According to the Trust for Public Land’s Parks and the Pandemic report:

·     100 million people lack safe and easy access to parks within a ½ mile of home or about 28 percent of the US population, including 28 million children. 

·     In the nation’s 10 largest cities, 11.2 million people lack easy access to a park. 

·     For all those people to have a park nearby would require adding 8,300 parks to the 23,000 that exist. 

“Low-income neighborhoods populated by minorities and recent immigrants are especially short of park space,” reads the executive summary of The Benefits of Parks: Why America Needs More City Parks and Open Space.

kids in park.jpg

 “From an equity standpoint, there is a strong need to redress this imbalance. In Los Angeles, white neighborhoods enjoy 31.8 acres of park space for every 1,000, compared with 1.7 acres in African American neighborhoods and 0.06 acres in Latino neighborhoods. This inequitable distribution of park space harms the residents of these communities and creates substantial costs for the nation as a whole.”

Communities of color and those in poverty have historically been dislocated to paved-over, industrialized areas with few public amenities.  Lacking places for recreation, these populations are significantly less to exercise or be physically active than their whiter more affluent neighbors. 

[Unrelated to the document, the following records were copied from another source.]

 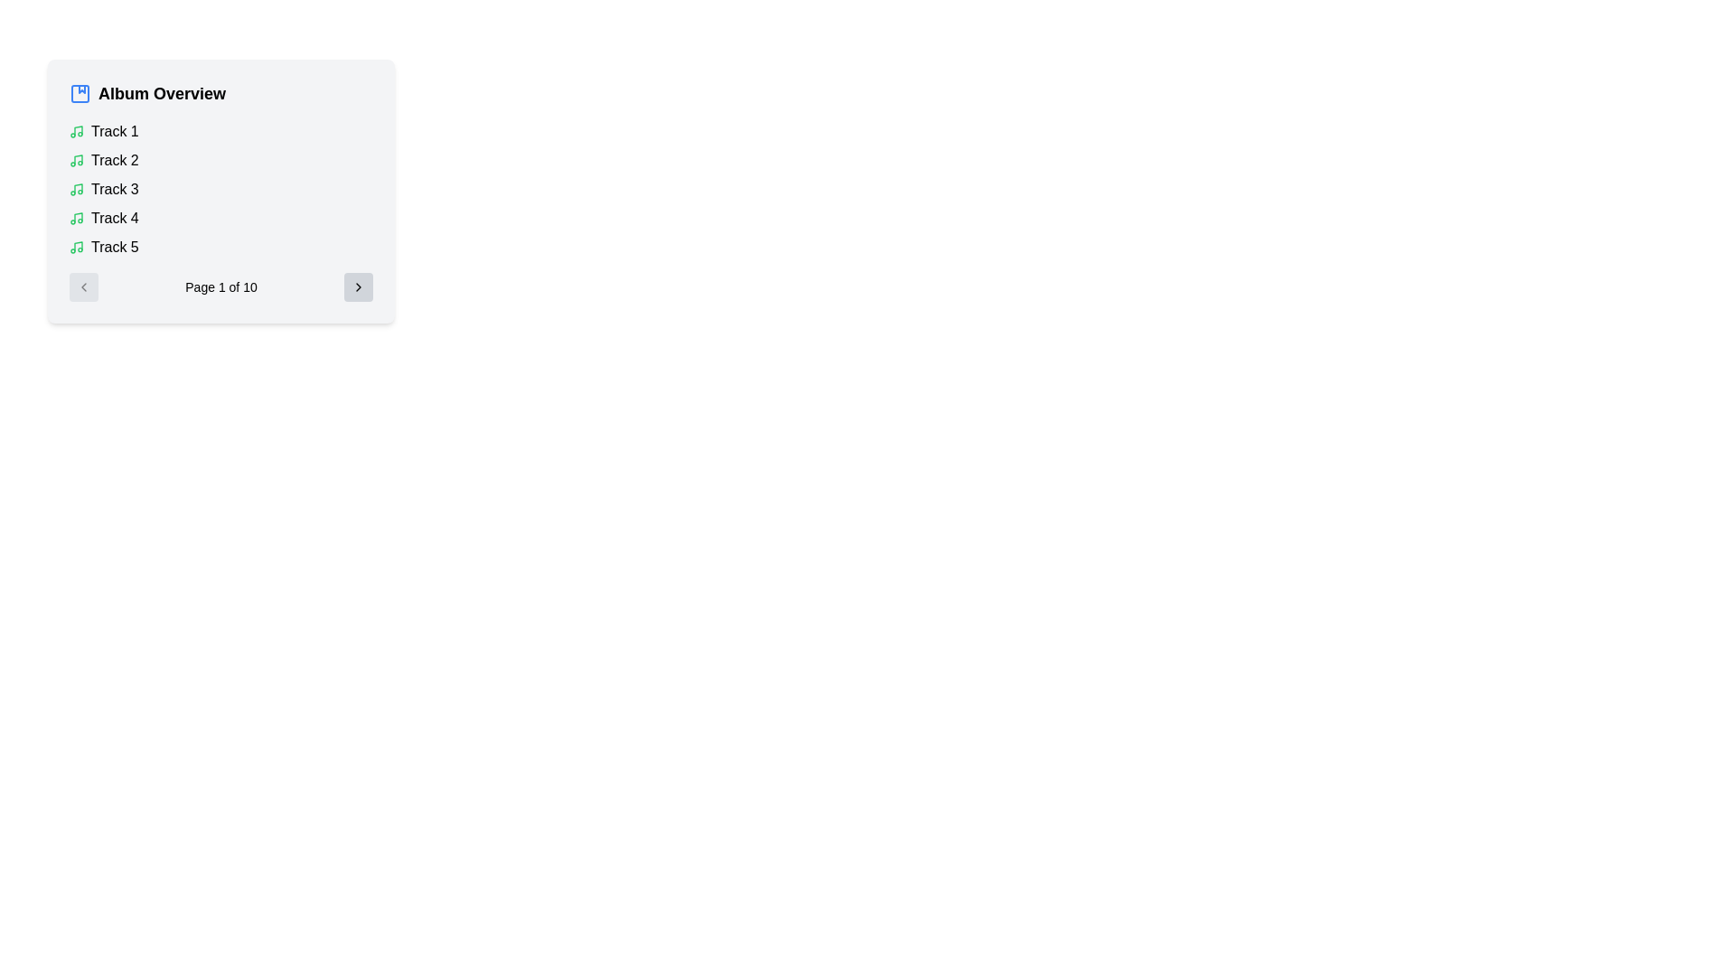 What do you see at coordinates (76, 218) in the screenshot?
I see `the Icon representing the musical track 'Track 4', which is located to the left of the text in the fourth row of the album track list` at bounding box center [76, 218].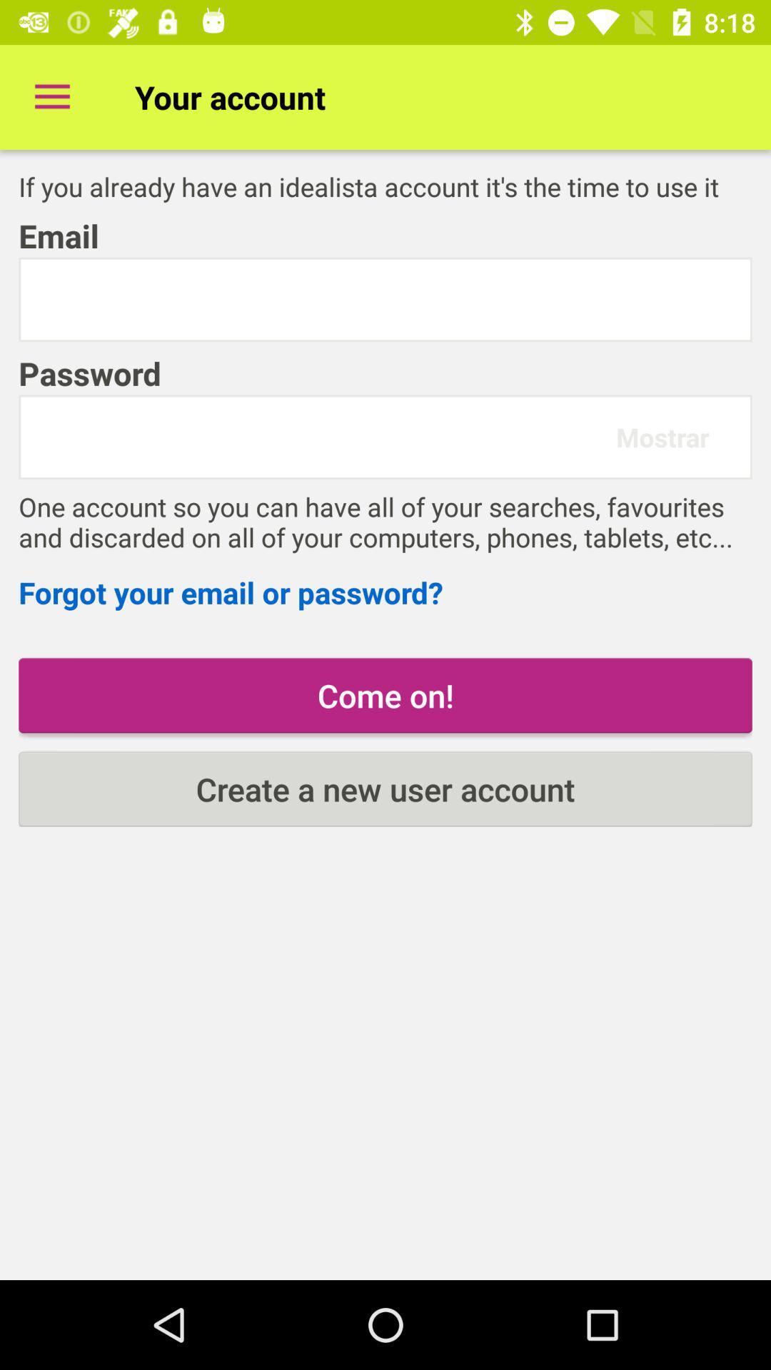 This screenshot has height=1370, width=771. I want to click on type password, so click(323, 436).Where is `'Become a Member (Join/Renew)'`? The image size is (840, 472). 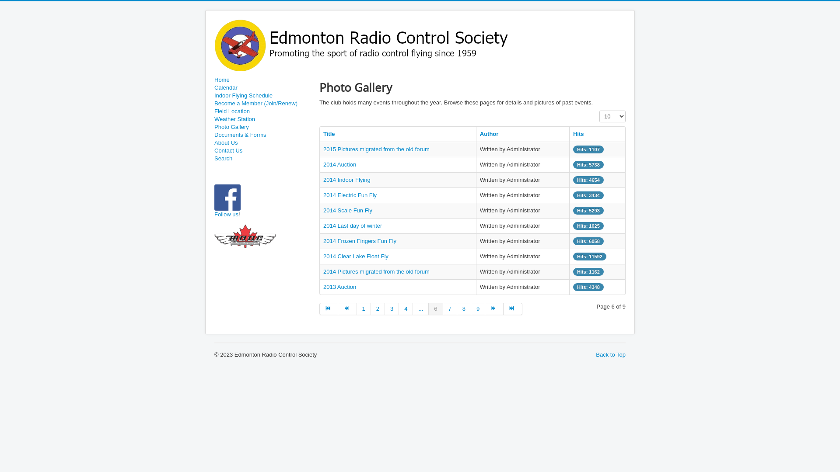 'Become a Member (Join/Renew)' is located at coordinates (262, 103). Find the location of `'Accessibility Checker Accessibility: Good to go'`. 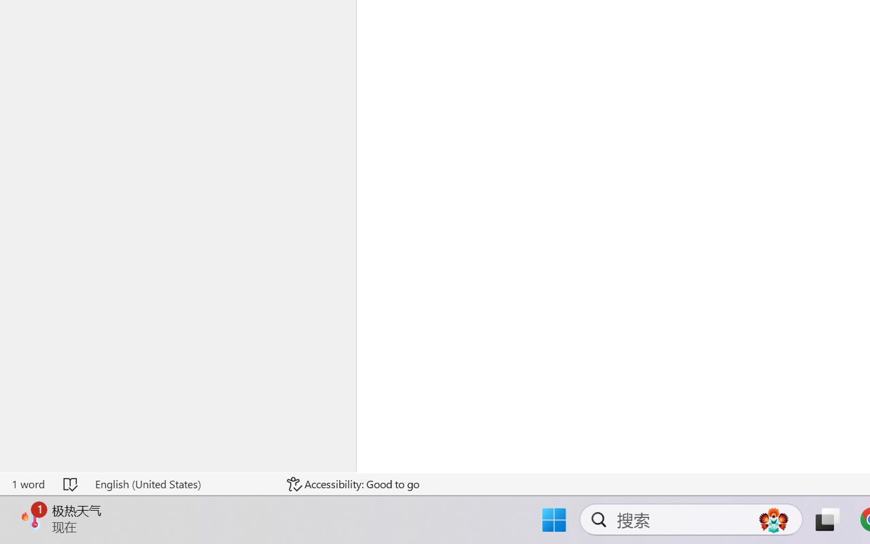

'Accessibility Checker Accessibility: Good to go' is located at coordinates (353, 483).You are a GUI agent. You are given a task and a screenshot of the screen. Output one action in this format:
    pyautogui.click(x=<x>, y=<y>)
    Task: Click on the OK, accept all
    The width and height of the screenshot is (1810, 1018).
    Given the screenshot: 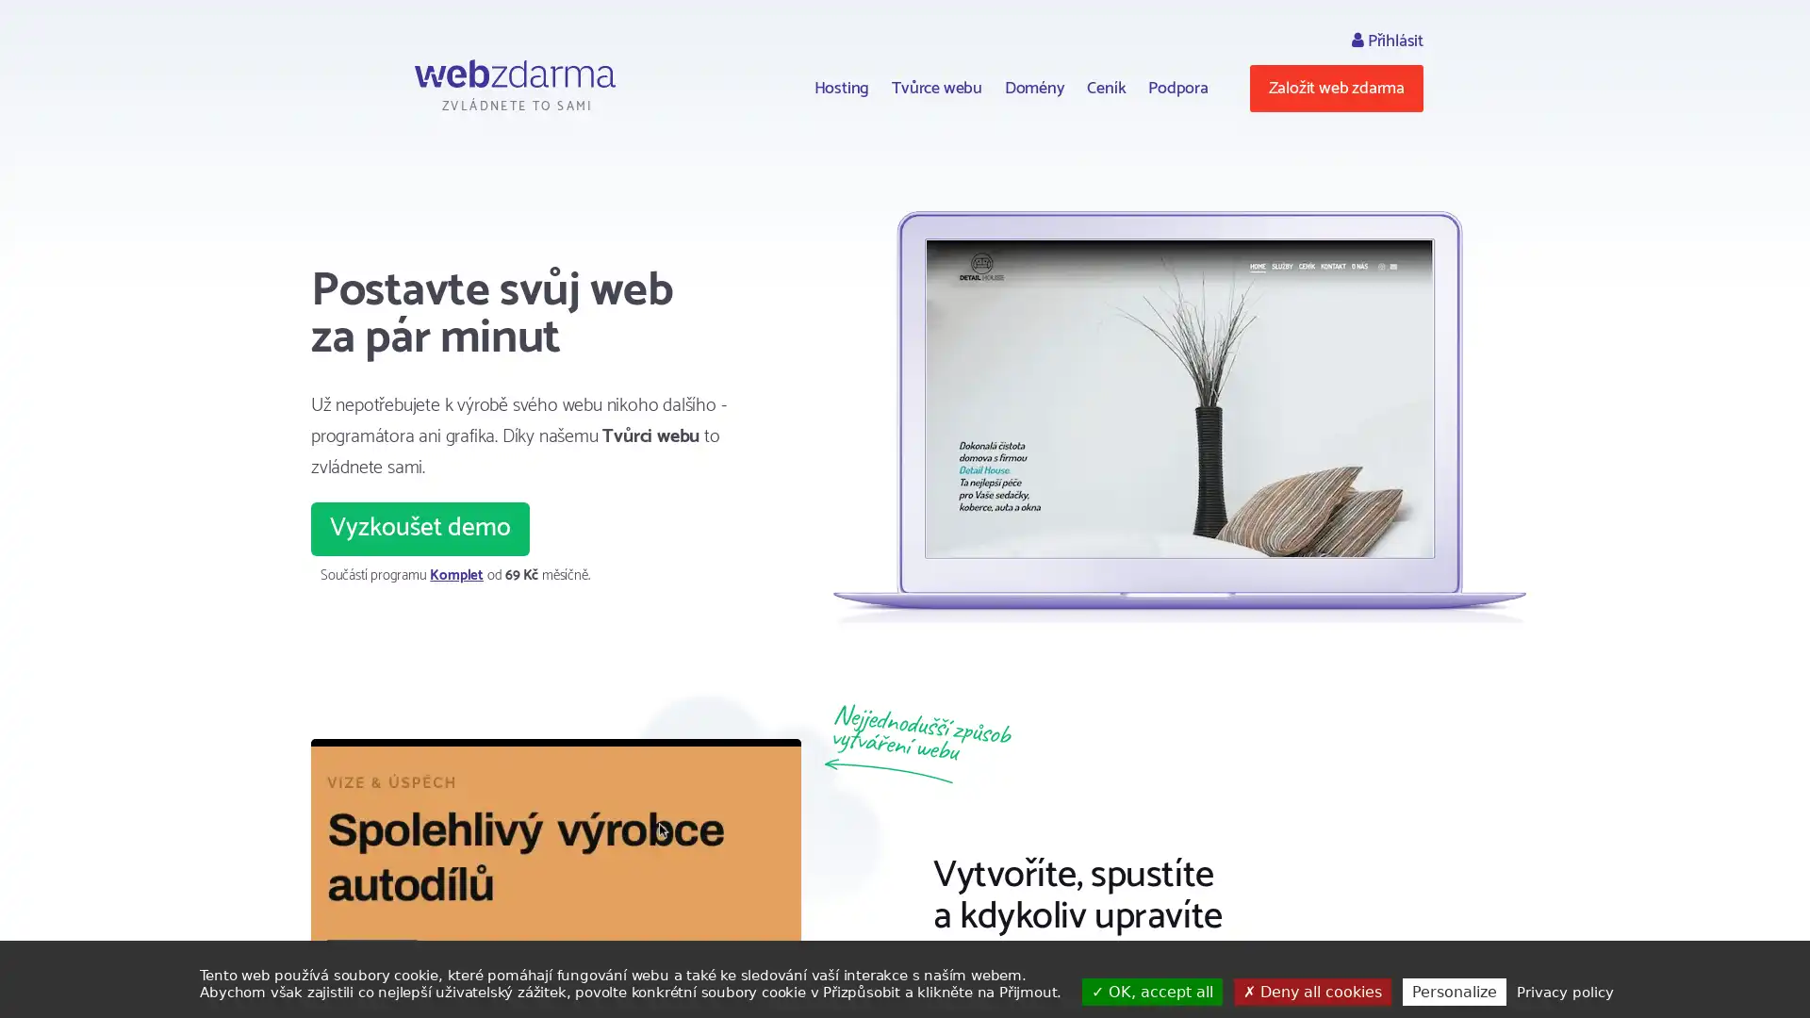 What is the action you would take?
    pyautogui.click(x=1151, y=991)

Adults with incomes below the poverty level are three times as likely as high-income adults to never be physically active. By race, in the U.S. 22.7% of Hispanic adults, and 25.4% of non-Hispanic black adults are likely to engage in regular leisure-time physical activity in comparison to white adults who are 34.9% more likely to. 

Even where the government or voters have allocated new money for park acquisition, wealthier and better-organized districts get more park land than their counterparts. The Los Angeles neighborhood of South Central, with the city’s second-highest poverty rate, highest share of children, and lowest access to nearby park space received only about half as much per-child parks funding as affluent West Los Angeles from Proposition K between 1998 and 2000.

In the United States, parks serving primarily nonwhite populations are half the size of parks that serve majority white populations and five times more crowded, according to a 2020 Trust for Public Lands study called The Heat Is On quoted in Room to Roam

Parks serving majority low-income households are on average a quarter the size of parks serving majority high-income households, four times more crowded, the study concluded.

Equitable Park planning requires input from communities to get their vision for what they want parks to be, whether that’s a new park or a revamped existing space, said Gaskins. 

Proximity and access are key, “but it’s also the quality of the park and whether people feel welcomed and safe,” both in the park and around it, so traveling to and from the park doesn’t feel dangerous. According to The Heat Is On, by the Trust for Public Land, experts on discrimination say minorities don’t always feel comfortable in parks, particularly those that serve a majority white-population.  

Cities need a variety of parks to provide different groups access to the types of activities they need for differing health needs, according to How Cities Use Parks to Improve Public Health

A neighborhood park may be a hub for social interaction, physical activity and getting in touch with nature, but people from different age, ethnic and socioeconomic groups may have different traditions in physical activity and even attitudes toward natural settings.

For example, one study quoted in How Cities Use Parks to Improve Public Health found that African Americans were more likely to use facility-based urban recreational parks while whites were more likely to use wildland parks for activities such as camping and hiking.